Given records Block Start

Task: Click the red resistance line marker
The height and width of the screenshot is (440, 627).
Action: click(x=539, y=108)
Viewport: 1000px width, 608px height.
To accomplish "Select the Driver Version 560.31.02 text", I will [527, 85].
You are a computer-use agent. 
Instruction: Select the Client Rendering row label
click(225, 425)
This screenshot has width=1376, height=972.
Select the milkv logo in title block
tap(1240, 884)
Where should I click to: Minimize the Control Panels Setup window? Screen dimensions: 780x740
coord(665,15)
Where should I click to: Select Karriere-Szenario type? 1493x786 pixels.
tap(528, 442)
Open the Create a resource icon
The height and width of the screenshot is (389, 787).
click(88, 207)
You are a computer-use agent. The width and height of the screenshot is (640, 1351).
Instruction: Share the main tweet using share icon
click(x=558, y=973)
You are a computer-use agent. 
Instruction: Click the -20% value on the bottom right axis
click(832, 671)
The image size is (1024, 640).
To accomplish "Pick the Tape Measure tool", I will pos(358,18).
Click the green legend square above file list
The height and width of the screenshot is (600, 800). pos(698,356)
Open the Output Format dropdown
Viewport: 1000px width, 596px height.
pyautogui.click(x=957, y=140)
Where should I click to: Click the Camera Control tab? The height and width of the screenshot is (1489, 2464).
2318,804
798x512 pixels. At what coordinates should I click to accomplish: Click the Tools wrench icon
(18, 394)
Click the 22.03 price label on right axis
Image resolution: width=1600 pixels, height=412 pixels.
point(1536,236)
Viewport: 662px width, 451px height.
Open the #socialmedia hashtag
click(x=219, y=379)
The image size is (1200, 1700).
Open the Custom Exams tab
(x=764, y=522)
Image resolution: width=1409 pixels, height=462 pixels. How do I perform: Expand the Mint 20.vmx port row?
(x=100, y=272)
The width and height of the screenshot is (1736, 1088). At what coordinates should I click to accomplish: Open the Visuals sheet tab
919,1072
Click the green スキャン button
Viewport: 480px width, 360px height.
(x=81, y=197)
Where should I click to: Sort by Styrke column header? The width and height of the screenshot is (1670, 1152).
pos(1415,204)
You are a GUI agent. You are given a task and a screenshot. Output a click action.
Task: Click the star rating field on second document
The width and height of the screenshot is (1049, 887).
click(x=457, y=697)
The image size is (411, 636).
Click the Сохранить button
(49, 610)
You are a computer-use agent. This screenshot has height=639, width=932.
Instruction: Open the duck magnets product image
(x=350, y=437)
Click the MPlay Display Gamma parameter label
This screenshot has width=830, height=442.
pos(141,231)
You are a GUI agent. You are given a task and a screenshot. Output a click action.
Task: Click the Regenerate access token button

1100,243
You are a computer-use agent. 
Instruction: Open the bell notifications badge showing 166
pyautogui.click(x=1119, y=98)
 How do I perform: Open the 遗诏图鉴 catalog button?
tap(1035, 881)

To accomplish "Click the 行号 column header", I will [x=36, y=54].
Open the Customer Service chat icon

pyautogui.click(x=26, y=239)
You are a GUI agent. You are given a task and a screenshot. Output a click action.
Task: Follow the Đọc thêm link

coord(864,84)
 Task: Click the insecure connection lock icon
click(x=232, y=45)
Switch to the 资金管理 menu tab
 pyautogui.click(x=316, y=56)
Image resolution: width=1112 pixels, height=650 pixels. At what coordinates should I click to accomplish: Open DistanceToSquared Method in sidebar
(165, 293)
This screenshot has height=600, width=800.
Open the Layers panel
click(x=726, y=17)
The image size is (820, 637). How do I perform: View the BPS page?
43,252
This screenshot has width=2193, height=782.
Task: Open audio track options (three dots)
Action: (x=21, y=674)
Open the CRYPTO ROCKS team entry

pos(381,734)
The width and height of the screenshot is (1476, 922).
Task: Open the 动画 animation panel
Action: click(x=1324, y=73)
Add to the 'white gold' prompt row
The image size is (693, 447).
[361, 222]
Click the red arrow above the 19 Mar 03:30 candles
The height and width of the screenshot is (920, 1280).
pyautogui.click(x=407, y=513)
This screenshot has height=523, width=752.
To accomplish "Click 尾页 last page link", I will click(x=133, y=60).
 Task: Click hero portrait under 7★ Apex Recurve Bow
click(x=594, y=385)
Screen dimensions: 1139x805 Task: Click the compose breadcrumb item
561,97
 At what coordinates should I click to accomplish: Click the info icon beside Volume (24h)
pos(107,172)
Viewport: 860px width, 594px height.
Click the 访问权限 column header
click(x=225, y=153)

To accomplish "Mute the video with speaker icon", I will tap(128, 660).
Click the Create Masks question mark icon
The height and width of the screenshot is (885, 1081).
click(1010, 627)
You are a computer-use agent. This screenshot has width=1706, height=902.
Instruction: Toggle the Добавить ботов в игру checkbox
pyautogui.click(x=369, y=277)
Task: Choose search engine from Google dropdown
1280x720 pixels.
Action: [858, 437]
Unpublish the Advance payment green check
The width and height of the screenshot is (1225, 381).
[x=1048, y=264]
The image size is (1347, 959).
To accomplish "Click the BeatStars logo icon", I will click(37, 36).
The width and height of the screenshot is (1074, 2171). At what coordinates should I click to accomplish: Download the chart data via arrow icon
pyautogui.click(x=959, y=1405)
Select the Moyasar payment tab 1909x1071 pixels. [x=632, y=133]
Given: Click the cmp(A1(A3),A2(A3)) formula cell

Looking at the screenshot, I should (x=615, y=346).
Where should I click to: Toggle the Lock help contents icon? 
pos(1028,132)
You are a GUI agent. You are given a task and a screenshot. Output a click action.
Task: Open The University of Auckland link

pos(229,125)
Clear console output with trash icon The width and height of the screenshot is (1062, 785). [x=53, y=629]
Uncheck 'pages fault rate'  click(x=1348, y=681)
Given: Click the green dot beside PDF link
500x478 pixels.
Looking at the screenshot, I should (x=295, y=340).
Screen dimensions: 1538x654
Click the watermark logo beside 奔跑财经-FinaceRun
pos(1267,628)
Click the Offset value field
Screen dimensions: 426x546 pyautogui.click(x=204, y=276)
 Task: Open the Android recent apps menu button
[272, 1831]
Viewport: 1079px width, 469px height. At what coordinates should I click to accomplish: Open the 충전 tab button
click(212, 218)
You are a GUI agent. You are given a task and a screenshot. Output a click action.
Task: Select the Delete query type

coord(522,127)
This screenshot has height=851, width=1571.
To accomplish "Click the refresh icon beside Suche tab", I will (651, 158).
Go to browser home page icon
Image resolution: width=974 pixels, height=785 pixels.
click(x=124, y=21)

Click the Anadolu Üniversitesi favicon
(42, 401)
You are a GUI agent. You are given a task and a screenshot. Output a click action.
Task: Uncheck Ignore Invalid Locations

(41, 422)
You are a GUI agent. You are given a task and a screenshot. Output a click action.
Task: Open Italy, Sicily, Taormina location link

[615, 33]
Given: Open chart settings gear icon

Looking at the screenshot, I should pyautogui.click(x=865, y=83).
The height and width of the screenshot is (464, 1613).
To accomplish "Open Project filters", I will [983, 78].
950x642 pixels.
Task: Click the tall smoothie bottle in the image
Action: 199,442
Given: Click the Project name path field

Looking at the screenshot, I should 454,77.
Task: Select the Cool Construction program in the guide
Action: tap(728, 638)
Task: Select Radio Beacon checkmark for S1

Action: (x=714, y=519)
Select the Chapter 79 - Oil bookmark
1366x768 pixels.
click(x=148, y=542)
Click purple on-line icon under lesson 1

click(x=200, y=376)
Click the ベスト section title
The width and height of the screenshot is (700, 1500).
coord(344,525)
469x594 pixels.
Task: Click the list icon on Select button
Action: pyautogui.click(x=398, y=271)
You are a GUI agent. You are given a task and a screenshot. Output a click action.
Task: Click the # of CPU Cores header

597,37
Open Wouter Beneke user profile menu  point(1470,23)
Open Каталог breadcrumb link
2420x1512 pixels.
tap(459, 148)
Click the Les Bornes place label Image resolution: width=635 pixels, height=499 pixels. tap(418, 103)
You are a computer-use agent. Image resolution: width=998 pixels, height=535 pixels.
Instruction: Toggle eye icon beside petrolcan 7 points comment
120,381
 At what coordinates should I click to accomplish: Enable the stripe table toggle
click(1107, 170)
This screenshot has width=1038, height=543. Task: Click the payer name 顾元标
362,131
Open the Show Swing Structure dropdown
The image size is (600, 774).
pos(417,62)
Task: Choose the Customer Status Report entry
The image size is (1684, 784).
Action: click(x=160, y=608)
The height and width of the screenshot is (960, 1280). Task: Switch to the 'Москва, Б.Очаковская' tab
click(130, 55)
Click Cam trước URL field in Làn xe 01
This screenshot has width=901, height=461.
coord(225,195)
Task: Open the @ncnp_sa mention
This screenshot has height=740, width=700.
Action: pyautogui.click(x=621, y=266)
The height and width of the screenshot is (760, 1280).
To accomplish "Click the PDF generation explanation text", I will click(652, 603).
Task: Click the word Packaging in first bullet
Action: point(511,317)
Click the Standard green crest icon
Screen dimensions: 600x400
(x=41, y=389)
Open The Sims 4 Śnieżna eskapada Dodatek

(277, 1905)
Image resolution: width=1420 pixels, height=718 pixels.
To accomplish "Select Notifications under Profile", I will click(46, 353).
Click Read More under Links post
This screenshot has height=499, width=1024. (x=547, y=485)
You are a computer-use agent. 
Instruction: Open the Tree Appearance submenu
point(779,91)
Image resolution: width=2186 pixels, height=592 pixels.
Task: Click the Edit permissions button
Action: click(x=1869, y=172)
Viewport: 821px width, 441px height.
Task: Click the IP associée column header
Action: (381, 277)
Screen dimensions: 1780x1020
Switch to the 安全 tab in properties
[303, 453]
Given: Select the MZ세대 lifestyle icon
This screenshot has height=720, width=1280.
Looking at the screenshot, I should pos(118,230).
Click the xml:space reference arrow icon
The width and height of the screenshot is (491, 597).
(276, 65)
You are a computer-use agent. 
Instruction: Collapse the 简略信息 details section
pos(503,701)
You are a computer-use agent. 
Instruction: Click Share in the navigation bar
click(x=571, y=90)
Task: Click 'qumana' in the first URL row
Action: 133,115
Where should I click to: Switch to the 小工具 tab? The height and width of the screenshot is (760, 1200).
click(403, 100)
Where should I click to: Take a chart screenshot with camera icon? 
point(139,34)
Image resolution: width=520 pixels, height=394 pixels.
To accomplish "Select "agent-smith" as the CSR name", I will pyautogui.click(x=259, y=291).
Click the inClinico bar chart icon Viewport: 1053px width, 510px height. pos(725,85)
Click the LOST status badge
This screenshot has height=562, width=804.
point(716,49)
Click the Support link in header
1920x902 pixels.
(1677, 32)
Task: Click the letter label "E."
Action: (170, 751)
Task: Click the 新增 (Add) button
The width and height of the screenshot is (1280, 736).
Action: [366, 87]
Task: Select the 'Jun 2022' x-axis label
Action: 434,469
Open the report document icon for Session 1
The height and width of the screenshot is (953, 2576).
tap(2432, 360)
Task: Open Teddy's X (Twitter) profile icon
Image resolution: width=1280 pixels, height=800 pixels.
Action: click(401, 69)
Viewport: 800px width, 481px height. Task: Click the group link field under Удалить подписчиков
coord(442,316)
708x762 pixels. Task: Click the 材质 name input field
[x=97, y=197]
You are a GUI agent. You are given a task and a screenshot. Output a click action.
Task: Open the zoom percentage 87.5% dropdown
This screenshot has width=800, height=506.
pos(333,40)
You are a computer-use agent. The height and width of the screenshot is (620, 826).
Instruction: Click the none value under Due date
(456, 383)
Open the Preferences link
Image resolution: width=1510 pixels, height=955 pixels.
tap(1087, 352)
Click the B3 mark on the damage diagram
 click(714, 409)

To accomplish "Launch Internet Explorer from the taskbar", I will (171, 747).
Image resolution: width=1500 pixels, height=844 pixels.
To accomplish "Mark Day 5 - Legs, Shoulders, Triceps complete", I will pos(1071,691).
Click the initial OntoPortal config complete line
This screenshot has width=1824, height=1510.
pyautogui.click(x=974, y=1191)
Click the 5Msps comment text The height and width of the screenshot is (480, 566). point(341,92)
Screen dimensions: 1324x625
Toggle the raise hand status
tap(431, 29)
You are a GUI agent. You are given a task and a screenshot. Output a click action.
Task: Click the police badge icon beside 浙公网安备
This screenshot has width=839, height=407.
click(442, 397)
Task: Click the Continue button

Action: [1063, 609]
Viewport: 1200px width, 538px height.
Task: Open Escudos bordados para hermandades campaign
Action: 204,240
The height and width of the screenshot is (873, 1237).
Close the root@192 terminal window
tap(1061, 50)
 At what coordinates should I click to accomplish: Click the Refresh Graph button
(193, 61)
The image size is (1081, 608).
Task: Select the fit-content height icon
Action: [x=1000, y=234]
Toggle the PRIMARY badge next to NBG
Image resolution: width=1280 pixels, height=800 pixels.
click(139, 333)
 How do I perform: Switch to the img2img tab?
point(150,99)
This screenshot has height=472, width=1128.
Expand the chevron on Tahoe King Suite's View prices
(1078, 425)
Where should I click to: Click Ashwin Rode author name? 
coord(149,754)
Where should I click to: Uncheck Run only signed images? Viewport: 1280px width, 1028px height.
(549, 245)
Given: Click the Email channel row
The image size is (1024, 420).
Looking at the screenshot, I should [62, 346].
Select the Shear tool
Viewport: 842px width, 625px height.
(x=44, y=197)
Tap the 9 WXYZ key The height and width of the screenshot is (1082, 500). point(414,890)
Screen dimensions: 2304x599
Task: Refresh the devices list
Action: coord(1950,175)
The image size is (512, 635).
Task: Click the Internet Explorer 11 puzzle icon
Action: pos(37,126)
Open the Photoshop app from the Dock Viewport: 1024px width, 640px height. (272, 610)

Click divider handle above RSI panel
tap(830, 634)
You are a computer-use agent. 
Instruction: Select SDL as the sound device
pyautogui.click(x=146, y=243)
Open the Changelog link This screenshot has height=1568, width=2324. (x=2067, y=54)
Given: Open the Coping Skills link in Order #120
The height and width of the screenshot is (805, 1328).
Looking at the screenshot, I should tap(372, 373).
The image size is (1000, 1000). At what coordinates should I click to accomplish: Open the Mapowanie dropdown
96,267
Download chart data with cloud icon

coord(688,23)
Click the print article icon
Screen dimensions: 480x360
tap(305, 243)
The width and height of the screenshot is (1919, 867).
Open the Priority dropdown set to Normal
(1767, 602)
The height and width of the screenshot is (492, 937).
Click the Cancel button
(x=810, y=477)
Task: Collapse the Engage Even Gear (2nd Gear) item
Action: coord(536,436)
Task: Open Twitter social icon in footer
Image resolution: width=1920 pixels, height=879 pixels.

Given records Block End

▸ Problem details
In your answer, include only the lines above starting at the line that holds "Where should I click to: Switch" and ending at the line that holds "Task: Click the 新增 (Add) button", copied exactly.

▸ Result
Where should I click to: Switch to the 小工具 tab? The height and width of the screenshot is (760, 1200).
click(403, 100)
Where should I click to: Take a chart screenshot with camera icon? 
point(139,34)
Image resolution: width=520 pixels, height=394 pixels.
To accomplish "Select "agent-smith" as the CSR name", I will pyautogui.click(x=259, y=291).
Click the inClinico bar chart icon Viewport: 1053px width, 510px height. pos(725,85)
Click the LOST status badge
This screenshot has height=562, width=804.
point(716,49)
Click the Support link in header
1920x902 pixels.
(1677, 32)
Task: Click the letter label "E."
Action: (170, 751)
Task: Click the 新增 (Add) button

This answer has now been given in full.